Think back to Animal Farm and assume for the sake of argument that some women are more equal than others. George Orwell’s unvarnished distillation of what happens when socialist theory meets socialist practice explains why pro-life women are rightly regarded as threats to the increasingly tattered myth that pro-abortion politicians actually advance the pro-life cause.

Having already moved to rescind a rule that allowed health care workers to opt out of abortion counseling if it violated their beliefs, and knowing that a lawyer with a history of defending pornographers would be confirmed to the number two post in the Justice Department, President Obama had no desire to draw renewed attention to questions about how those decisions or unprincipled leadership at the Department of Health and Human Services might impact the lives of American women and girls.

Fortunately, the president keeps his flunkies numbered for just such an occasion, and one or more of them had briefed the senior teleprompter on the "78 cents for women to every dollar earned by men" statistic.

That particular ratio has become a teddy bear for people whose definition of "comparable jobs" sometimes stretches enough to mix pilots with Pilates instructors. Other researchers do honest work, but fail to account for the impact of things like maternity leave and sex segregation by occupation. "Due diligence" in this administration does not necessarily involve looking into different points of view, else someone might also have noticed that while a pay gap between men and women does exist, several studies have pegged it at considerably less than 22 cents on the dollar.

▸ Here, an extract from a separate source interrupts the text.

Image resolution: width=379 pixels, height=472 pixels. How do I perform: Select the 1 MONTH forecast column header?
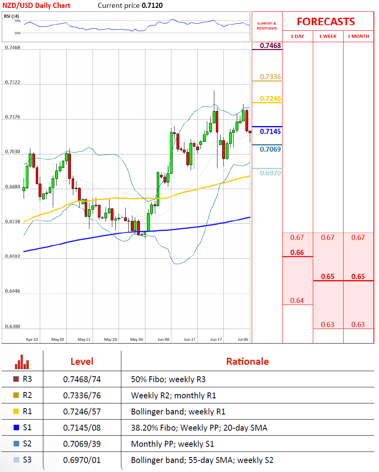click(x=358, y=36)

Columnist Ilana Mercer was not at the ceremony, but asked the kind of economically-informed question that rarely percolates up through discussions of pay equity: If women with the same skills as men were getting only 78 cents for every dollar a man earns, wouldn’t men have long-since priced themselves out of the job market? The fact that men haven’t done that might mean that different abilities and experiences are at work, Mercer guessed, "rather than a conspiracy to suppress women."

Mercer’s glass slipper of a response to equity issues will not fit anyone in the Obama administration, but it still attracts more positive attention than Christina Hoff Summers’ argument that boys rather than girls need help, thanks to a culture that derides men as oafs, and an educational system that considers masculinity the root of intolerance.

Governor Sarah Palin, abortion survivor Gianna Jessen , and radio host Laura Ingraham all have a better shot at honorary membership on the White House Council for Women and Girls than Ilana Mercer and Christina Hoff Summers do. Yet while the Obama administration has little time for women like these, the rest of us are not similarly hobbled, and that is reason enough to be grateful.